No stock certificates will be distributed to you unless any withholding taxes that may be due as a result of this award or the vesting of the shares have been paid. By signing this Agreement, you authorize the Company or your actual employer to withhold all applicable withholding taxes legally payable by you. The Company, in its sole discretion, will withhold shares of Common Stock that otherwise would be distributed to you when they vest to satisfy the withholding obligation, but not in excess of the amount of shares necessary to satisfy the minimum withholding amount. The Fair Market Value of these shares, determined as of the date when taxes otherwise would have been withheld in cash, will be applied to the withholding taxes. You also authorize the Company, or your actual employer, to satisfy all withholding obligations of the Company or your actual employer from your wages or other cash compensation payable to you by the Company or your actual employer.

SECTION 10. RESTRICTIONS ON RESALE.

You agree not to sell any shares at a time when applicable laws, Company policies or an agreement between the Company and its underwriters prohibit a sale. This restriction will apply as long as your Service continues and for such period of time after the termination of your Service as the Company may specify.

SECTION 11. NO RETENTION RIGHTS.

Your award or this Agreement does not give you the right to be employed or retained by the Company or a subsidiary of the Company in any capacity. The Company and its subsidiaries reserve the right to terminate your Service at any time, with or without cause.

CARDIODYNAMICS INTERNATIONAL CORPORATION

RESTRICTED STOCK AGREEMENT


SECTION 12. ADJUSTMENTS.

In the event of a stock split, a stock dividend or a similar change in Company stock, or a merger or a reorganization of the Company, the forfeiture provision of Section 5 will apply to all new, substitute or additional securities or other properties to which you are entitled by reason of your ownership of the shares.

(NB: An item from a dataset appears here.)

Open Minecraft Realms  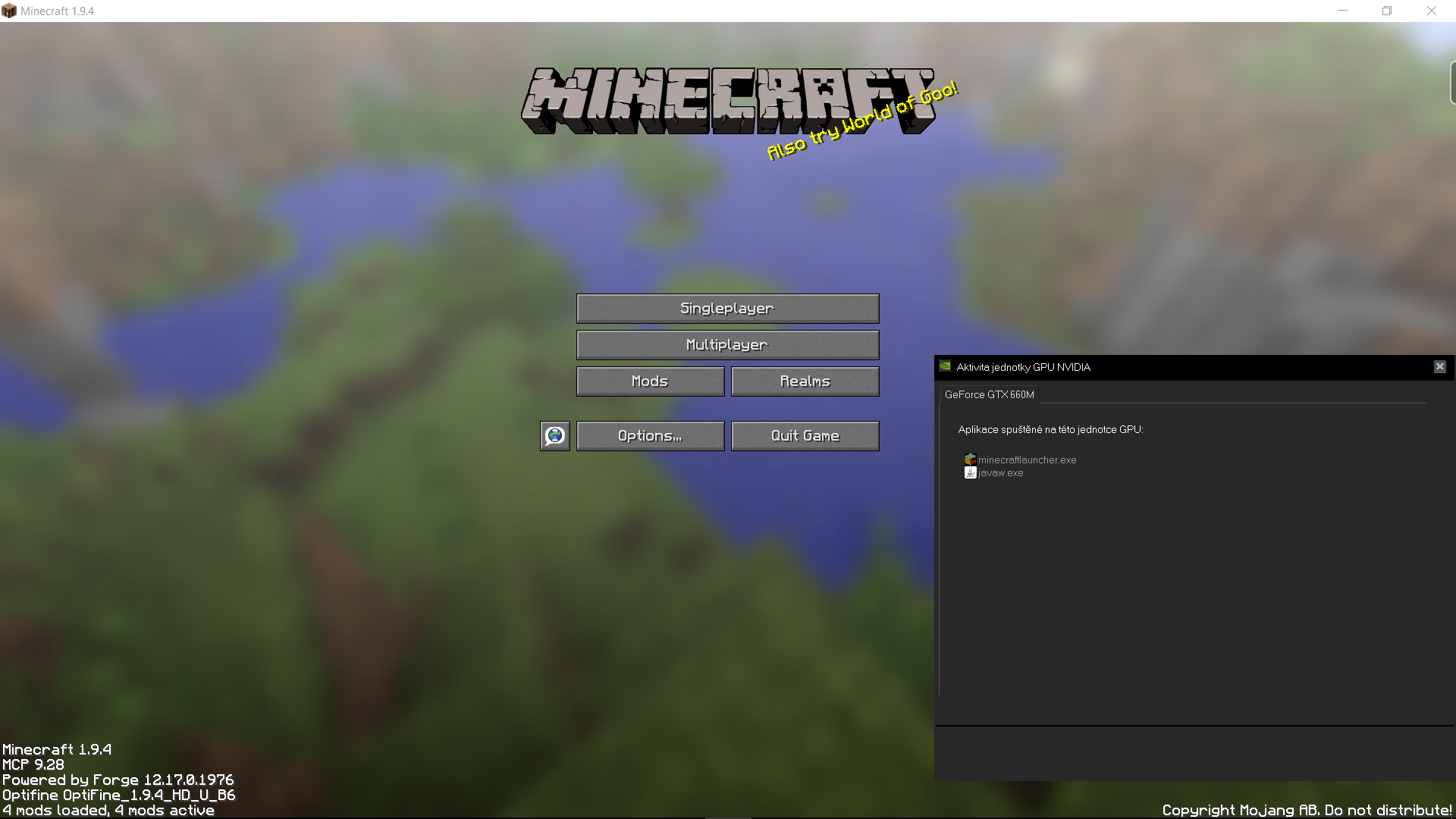click(805, 381)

SECTION 13. APPLICABLE LAW.

This Agreement will be interpreted and enforced under the laws of the State of California (without regard to choice-of-law provisions).

SECTION 14. THE PLAN AND OTHER AGREEMENTS.

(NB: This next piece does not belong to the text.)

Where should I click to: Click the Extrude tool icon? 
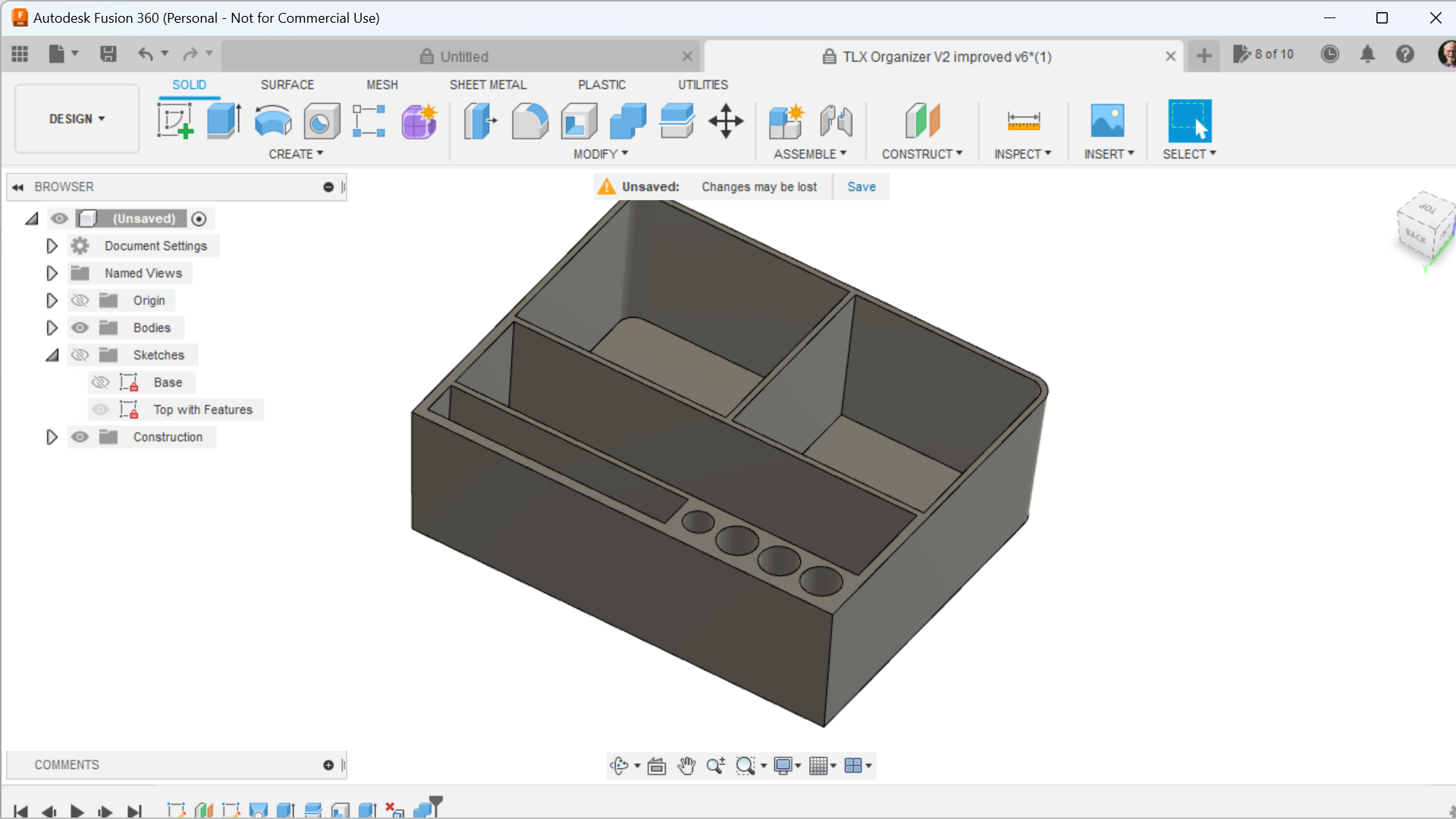click(x=224, y=121)
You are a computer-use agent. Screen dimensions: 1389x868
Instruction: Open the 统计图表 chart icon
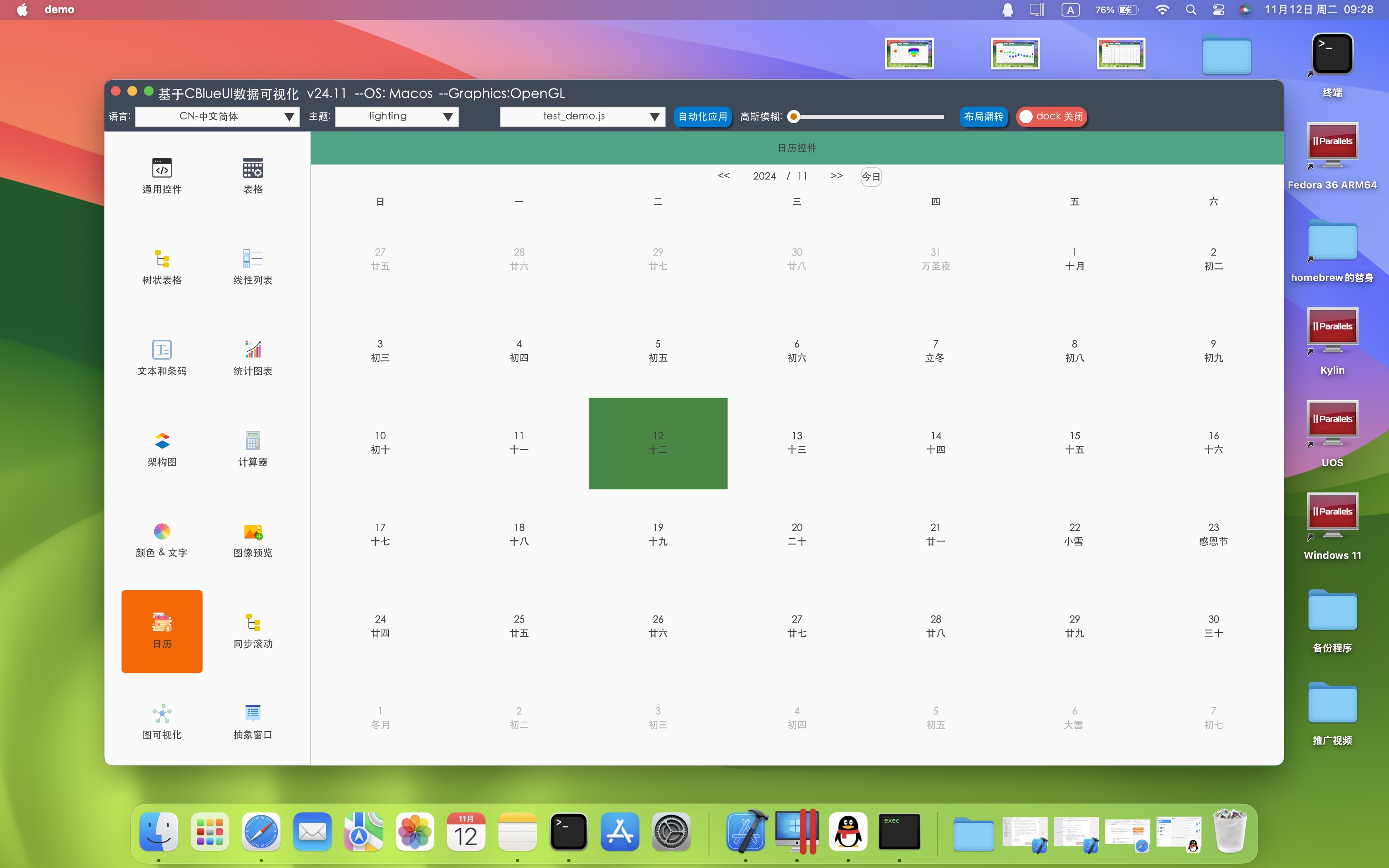tap(253, 350)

The text of this Plan is incorporated in this Agreement by reference. This Agreement and the Plan constitute the entire understanding between you and the Company regarding this award. Any prior agreements, commitments or negotiations concerning this award are superseded. This Agreement may be amended only by another written agreement between the parties.

SECTION 15. SUCCESSORS AND ASSIGNS.

The rights and benefits of this Agreement shall inure to the benefit of, and be enforceable by, the Company’s successors and assigns. Your rights and obligations under this Agreement may only be assigned with the prior written consent of the Company.

SECTION 16. NOTICE.

Any notice required or permitted under this Agreement shall be given in writing and shall be deemed effectively given upon the earliest of personal delivery, receipt or the third full day following deposit in the United States Post Office with postage and fees prepaid, addressed to the other party hereto at the address last known or at such other address as such party may designate by ten (10) days’ advance written notice to the other party hereto.

SECTION 17. NO ORAL MODIFICATION.

No modification of this Agreement shall be valid unless made in writing and signed by the parties hereto.